_Exercise details_: Rewrite the entries between the lines holding "You are a GUI" and "(x=405, y=475)", inclusive, as a two-column CSV headed entry_text and answer, with one row per entry, each field in quotation marks, and line breaks turned into spaces. Leave the pictures out.

_Task material_:
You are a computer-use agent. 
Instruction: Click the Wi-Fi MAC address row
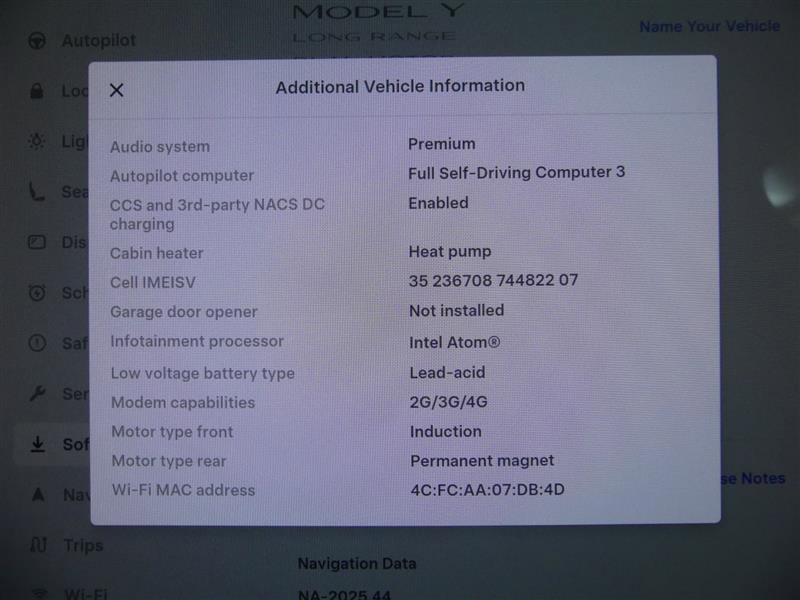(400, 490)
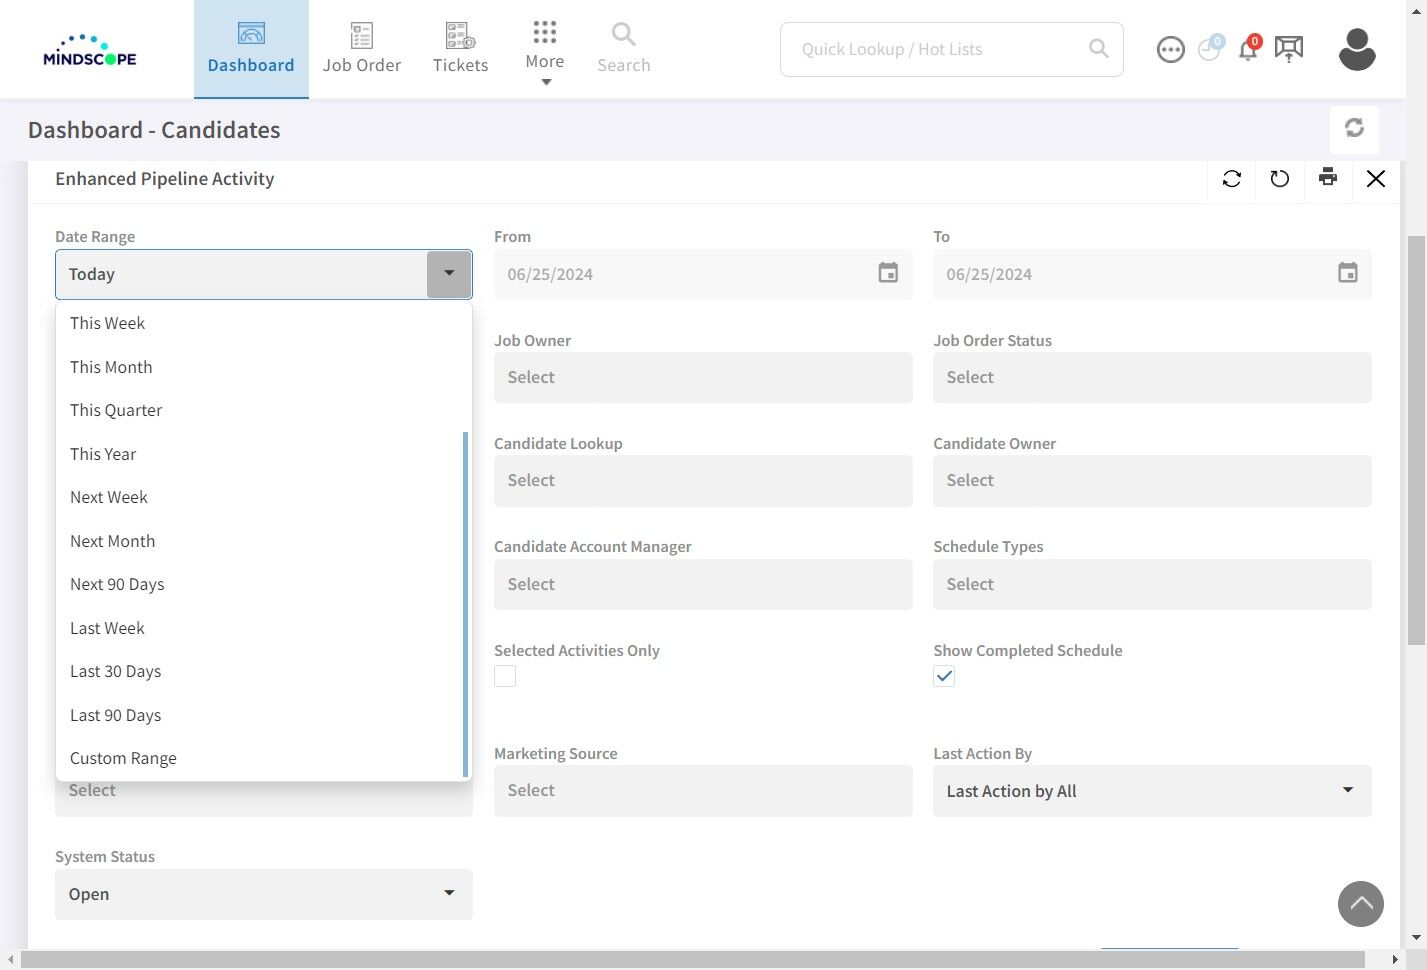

==

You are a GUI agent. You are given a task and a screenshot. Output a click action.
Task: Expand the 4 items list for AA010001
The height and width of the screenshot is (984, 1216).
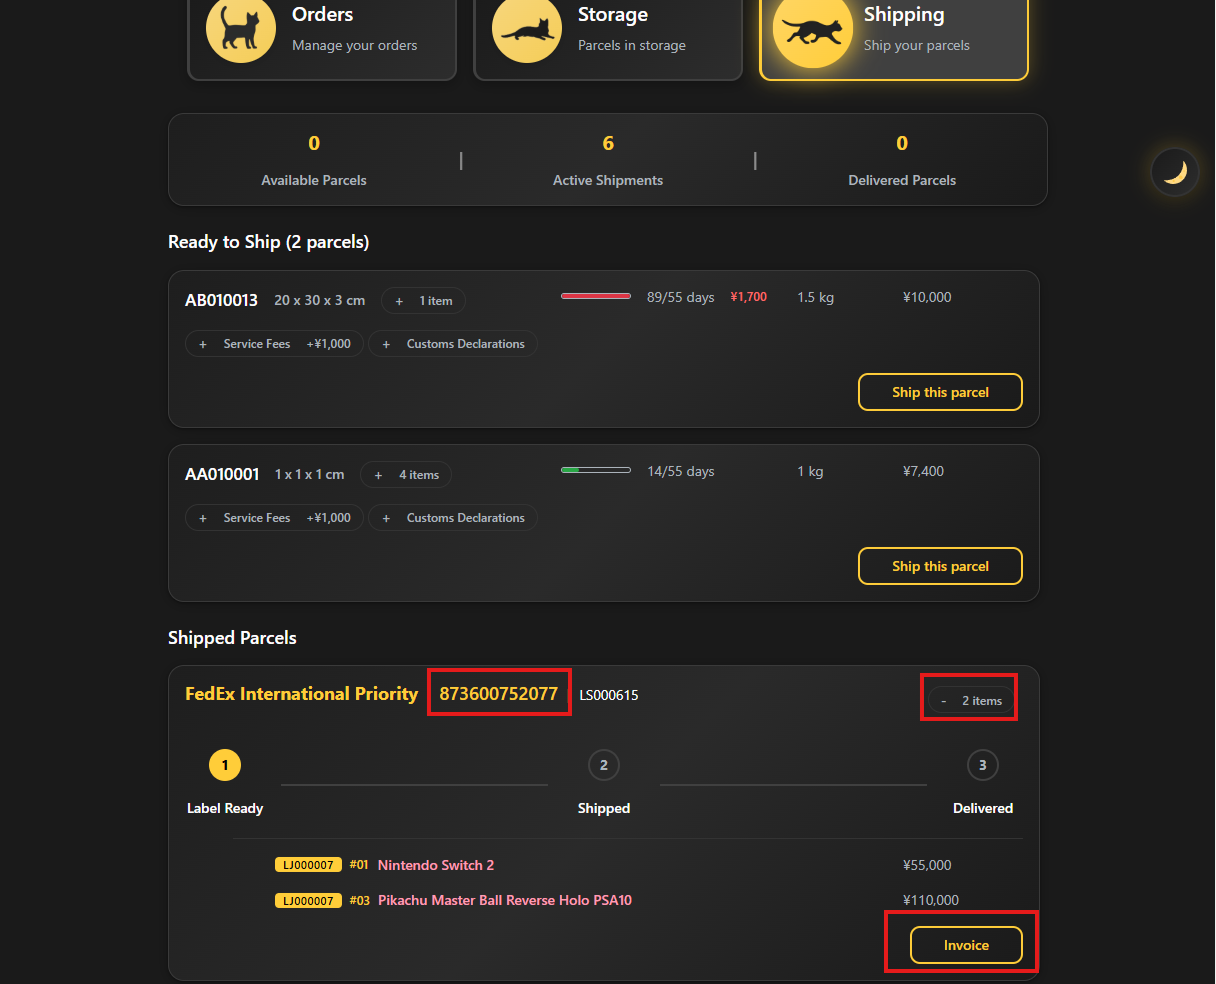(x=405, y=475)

==

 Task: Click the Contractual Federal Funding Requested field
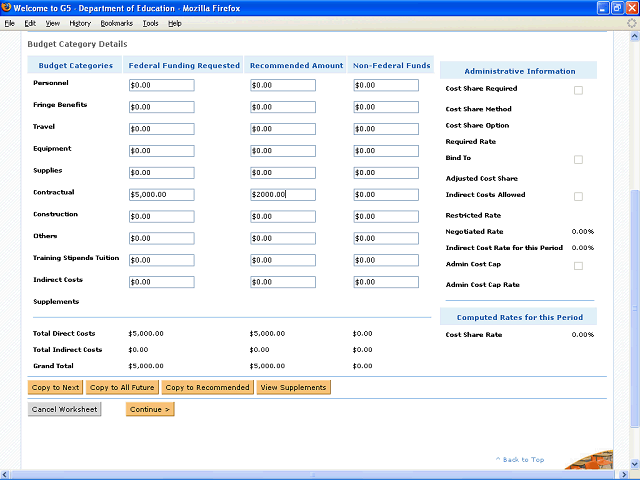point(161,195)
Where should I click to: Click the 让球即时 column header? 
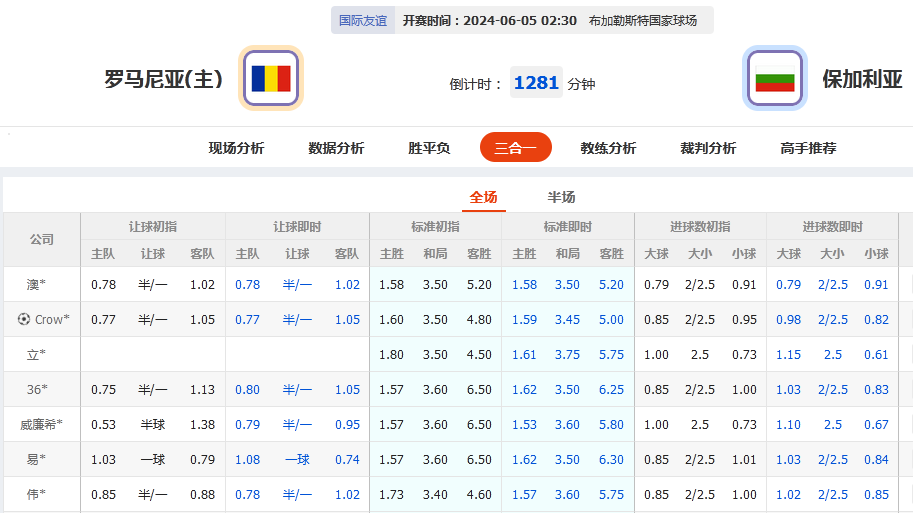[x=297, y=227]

_Problem solution_:
entry_text,answer
"You are a GUI agent. You are given a task and a screenshot. Output a click action. Task: Expand the 4 items list for AA010001 The height and width of the screenshot is (984, 1216).","(x=405, y=475)"